Setelah mama selesai mencuci piring mama duduk di samping papa dan mama hanya diam menunduk, tangannya sibuk memutar-mutar tutup toples di meja. Suasana jadi terasa sangat sunyi.

              “Dulu, waktu bang bhumi dan kak dian kuliah, papa masih punya banyak simpanan. Dan usaha papa juga masih lancar,” lanjut papa sambil menatapku dengan tatapan bersalah.

              “Tapi sekarang... kamu tahu sendiri, papa dan mama sudah tidak sekuat dulu. Toko kita juga tidak seramai dulu.”

              Aku terdiam. Aku tahu bahwa biaya pernikahan kedua kakakku dan biaya kuliah mereka selama bertahun-tahun telah menguras tabungan mama dan papa. Sekarang, giliran aku yang ingin melangkah, tapi tabungannya justru sudah habis.

              Kakak-kakakmu sekarang sudah pada punya keluarga sendiri, Mereka juga punya tanggung jawab untuk istri dan anak mereka. Pap tidak mau membebani mereka lagi dengan biaya kuliahmu,” tambah mama dengan suara yang agak serak.

              Rasanya ada sesuatu yang mengganjal didadaku. Aku merasa tak adil. Kenapa saat giliranku, semuanya begitu sulit?

              “tapi aku bisa cari beasiswa, ma, pa. Aku juga bisa kuliah sambil kerja.” Sahutku.

              Papa menggeleng pelan. “kuliah itu butuh fokus, papa tidak mau kamu kelelahan dan sakit nanti. Untuk saat ini, lebih baik kamu cari kerja dulu. Dan simpan uangmu, siapa tahu tahun depan keadaan kita jauh lebih baik dari sekarang.

              Aku tidak sanggup berkata apa-apa lagi. Melihat kerutan di dahi papa dan wajah lelah mama, amarahku langsung hilang, berganti dengan rasa sedih yang mendalam.

              Aku berdiri perlahan, lalu berpamitan untuk masuk ke kamar. Di dalam kamar aku duduk di pinggir tempat tidur. mataku memandang foto wisuda kedua kakakku yang terpajang di atas meja belajarku. Rasanya, jalan yang mereka lalui begitu mulus, sedangkan jalanku baru saja menemui tembok besar.

( Flashback Off )

              Selama setahun ini, aku sebagai anak bungsu yang belum menikah sudah menggantikan peran tiang utama keluarga. Semua biaya hidup mama dan papa di kampung kini aku yang menanggung. Aku tak pernah menyangka, di usia 18 tahunku yang seharusnya bersemangat mengejar bangku kuliah, aku harus merelakan semua demi menjadi sandaran utama keluarga.

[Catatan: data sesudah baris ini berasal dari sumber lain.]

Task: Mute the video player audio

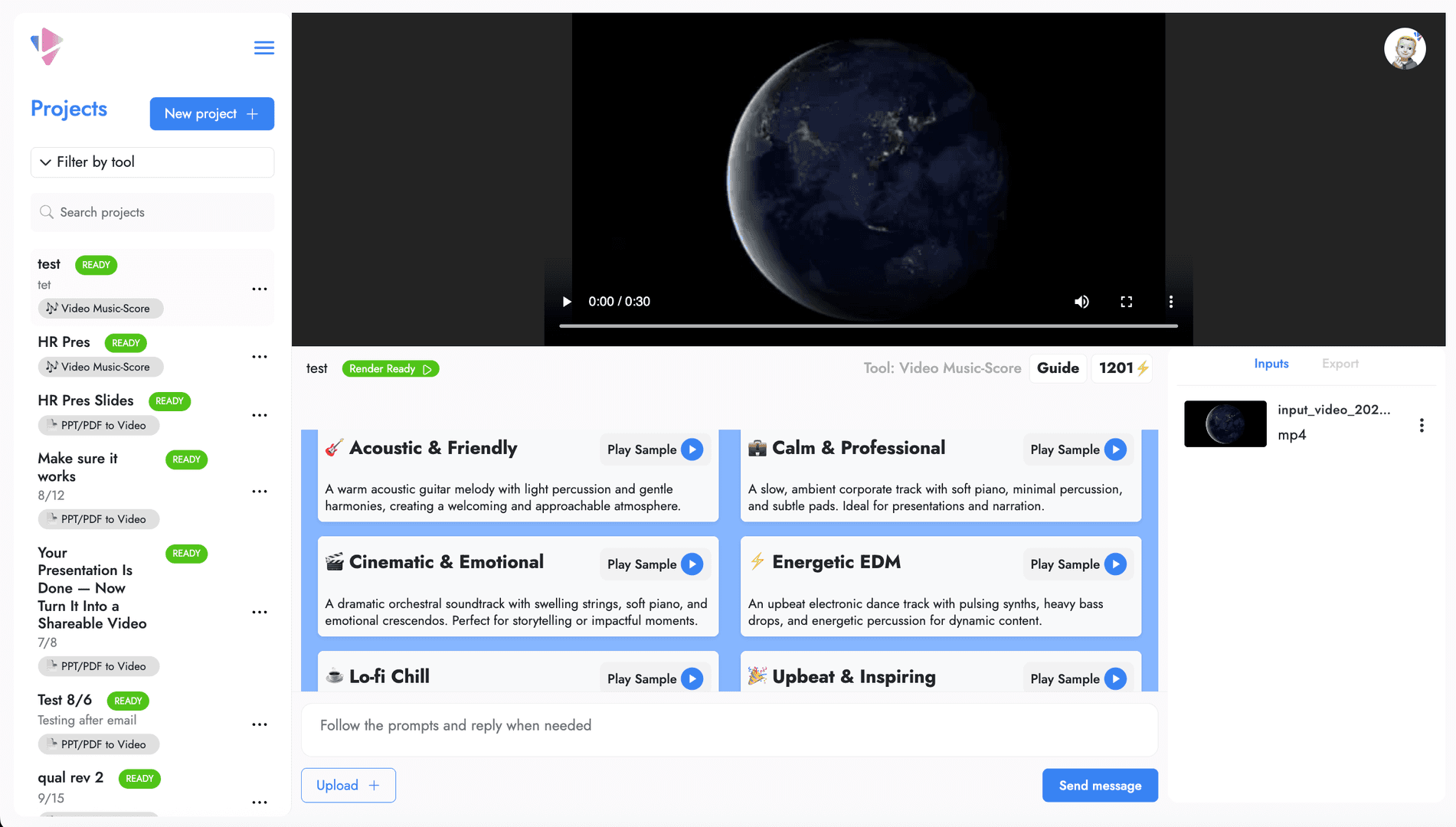Action: [x=1081, y=301]
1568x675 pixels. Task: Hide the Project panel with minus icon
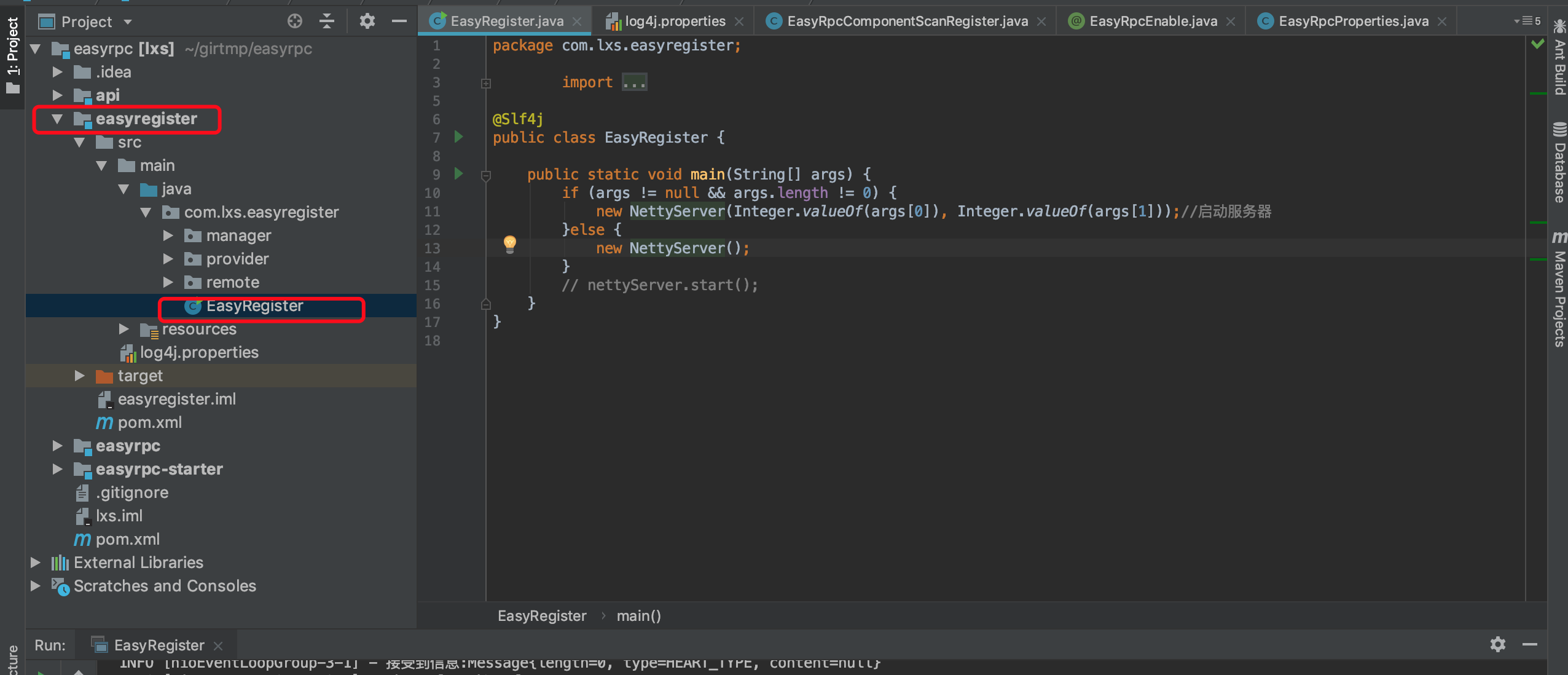point(399,22)
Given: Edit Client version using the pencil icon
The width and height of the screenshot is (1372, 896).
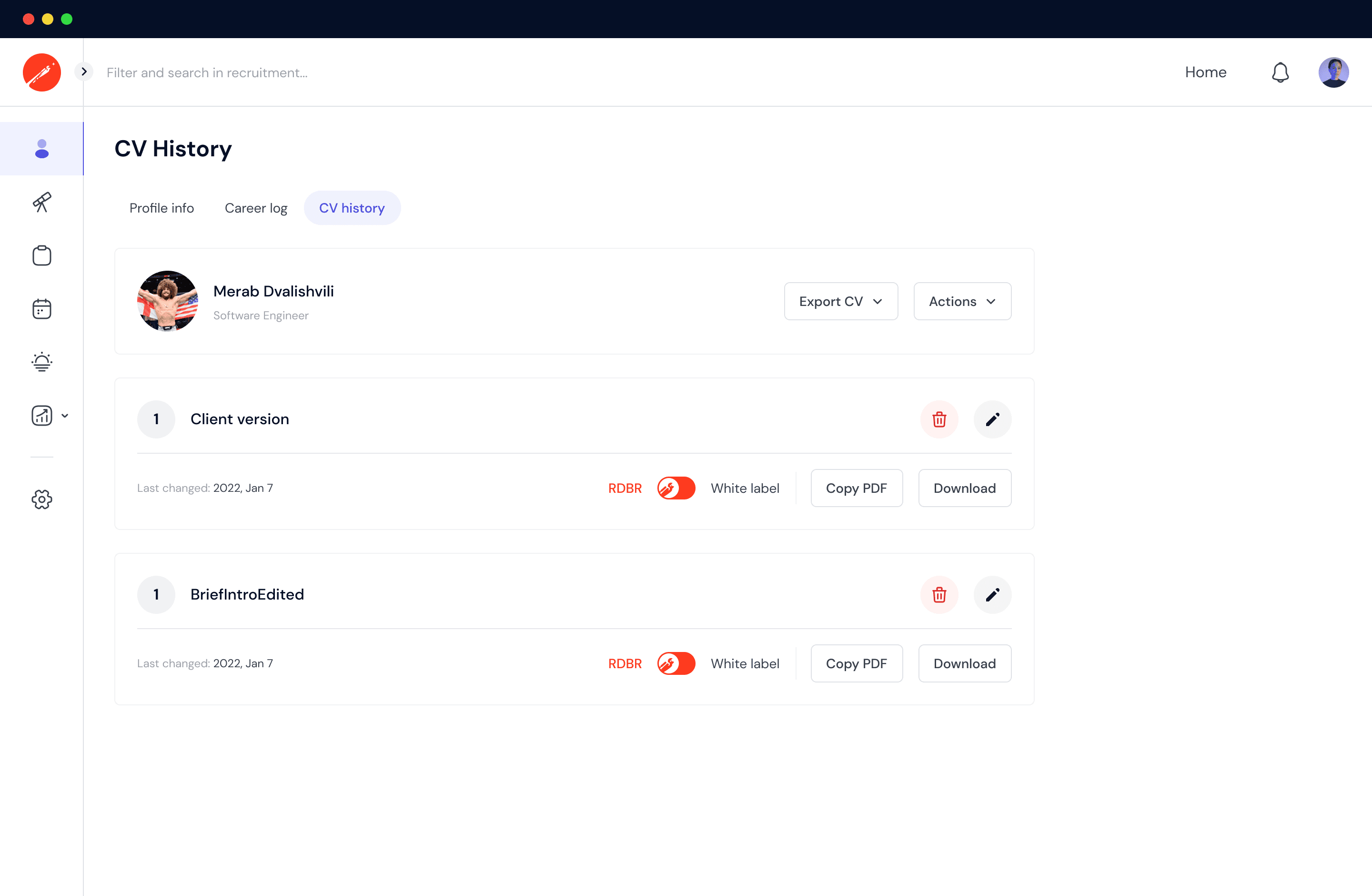Looking at the screenshot, I should (x=993, y=419).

              Warung kecil mama dan papa sudah tak seramai dulu. Pelanggan seolah lenyap di telan waktu, apalagi setelah papa mulai sering sakit-sakitan. Abang Bhima dan kakak Dian memang kadang membantu, tapi bantuan mereka tak seberapa. Bagaimana pun, mereka sudah menikah dan punya urusan rumah tangga masing-masing, punya anak yang harus di hidupi. Aku mengerti dan aku tak pernah menuntut.

              Di sini, aku bekerja keras sebagai tukang masak di warung makan lesehan. Setiap tetes keringatku yang mengalir karna lelah, badanku yang setiap hari bau bawang goreng, sambal, dan bau asap, ini semua adalah kerja kerasku untuk obat dan beras di rumah.

              Sudah berbulan-bulan aku memendam rindu yang luar biasa, tapi aku tak berani pulang, takut upah harianku hilang, takut uang untuk mama papa berkurang. Lalu, suatu malam setelah aku selesai menggoreng ayam, ponselku yang kutaruh di atas meja dapur bergetar. Layarnya menampilkan nama “mama”, seketika jantungku berdebar.

              “Halo Ma? Mama sehat? Papa baik-baik saja kan?” tanyaku panik.

              “Papa sudah baikan nak. Tapi... mama sama papa kangennn sekali. Pulanglah nak, kami merindukanmu.” Suara mama terdengar lembut, dan penuh kasih.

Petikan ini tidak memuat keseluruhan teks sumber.